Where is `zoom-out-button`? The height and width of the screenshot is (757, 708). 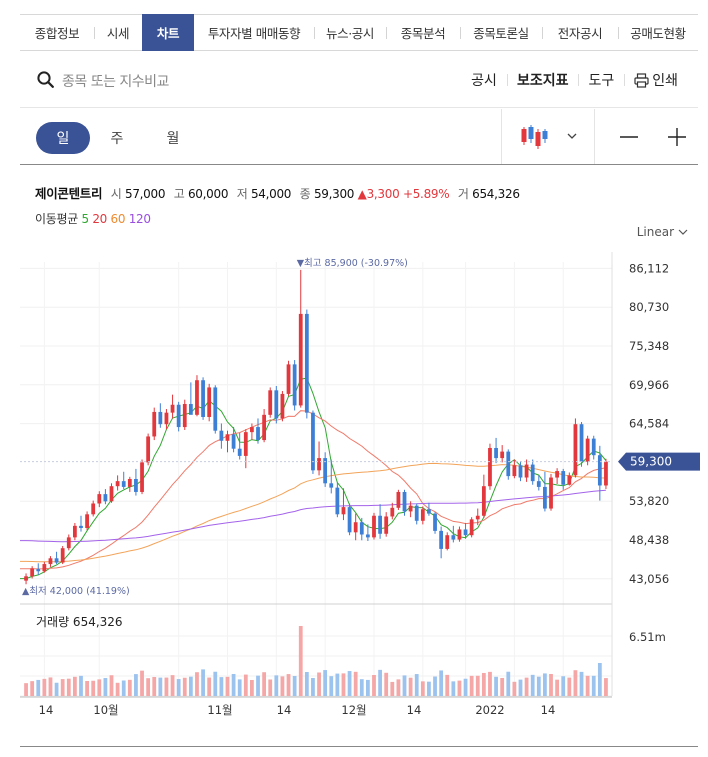
zoom-out-button is located at coordinates (629, 137).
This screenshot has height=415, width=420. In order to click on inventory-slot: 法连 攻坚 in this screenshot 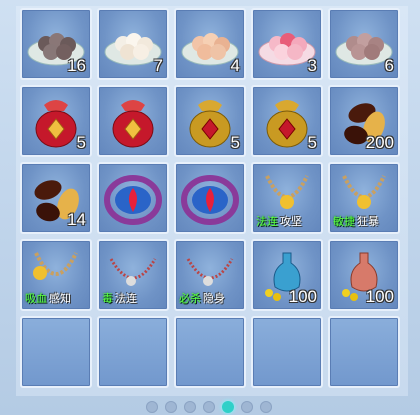, I will do `click(287, 198)`.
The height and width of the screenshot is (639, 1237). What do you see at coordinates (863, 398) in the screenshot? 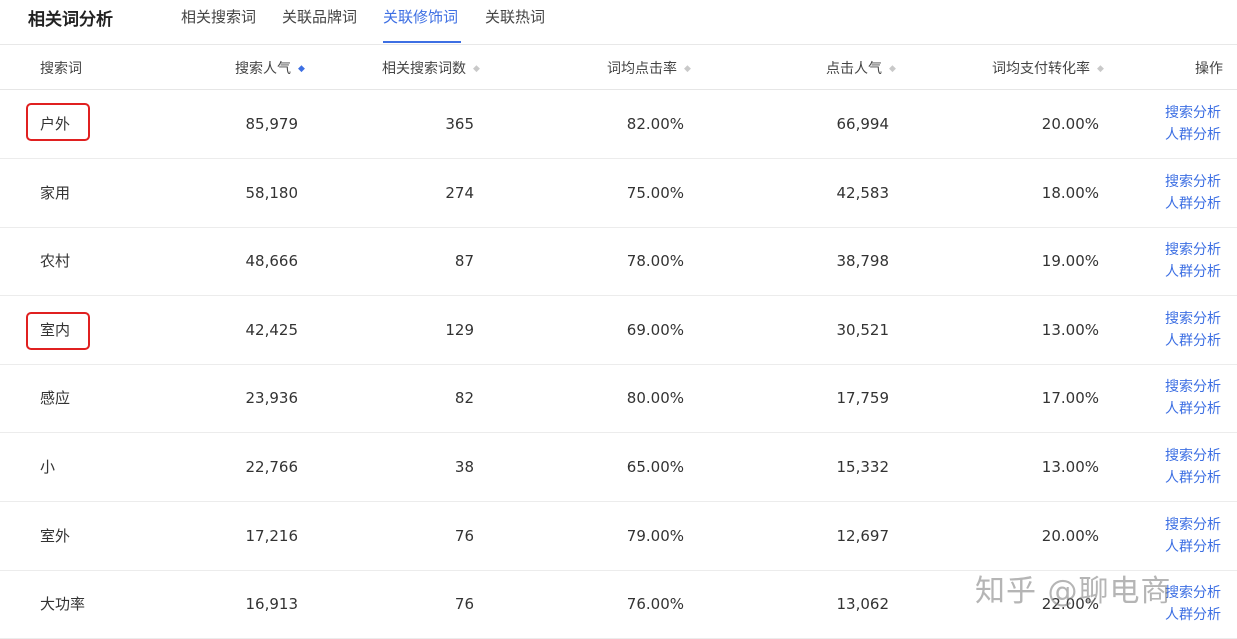
I see `cell-click-popularity: 17,759` at bounding box center [863, 398].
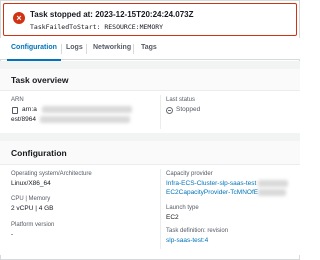 This screenshot has width=320, height=260. Describe the element at coordinates (211, 184) in the screenshot. I see `capacity-provider-link: Infra-ECS-Cluster-slp-saas-test` at that location.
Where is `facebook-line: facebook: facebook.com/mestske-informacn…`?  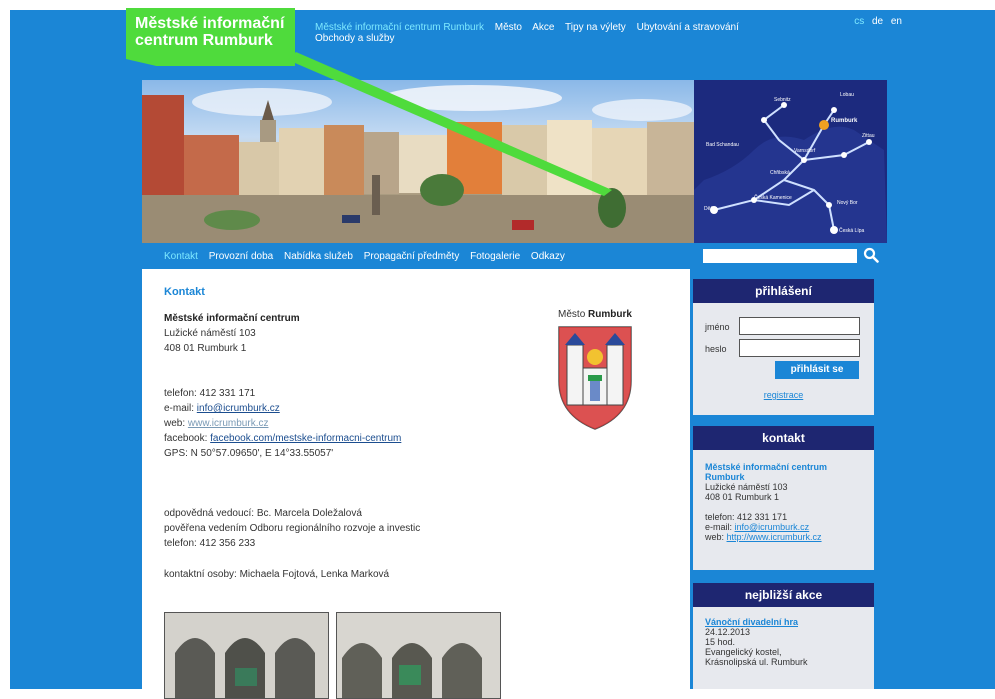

•••••

### DIRECTIONS FOR THIS TASK
Copy everything from the line containing "The height and width of the screenshot is (639, 1237)." down to the end of the items, substituting "What is shown" for "What do you see" and changing nothing else. Omit the pictures from your output.

### SOLUTION TO THIS PROBLEM
The height and width of the screenshot is (639, 1237). What is shown at coordinates (863, 398) in the screenshot? 
I see `cell-click-popularity: 17,759` at bounding box center [863, 398].
 This screenshot has width=320, height=260. Describe the element at coordinates (211, 184) in the screenshot. I see `capacity-provider-link: Infra-ECS-Cluster-slp-saas-test` at that location.
Where is `facebook-line: facebook: facebook.com/mestske-informacn…`?  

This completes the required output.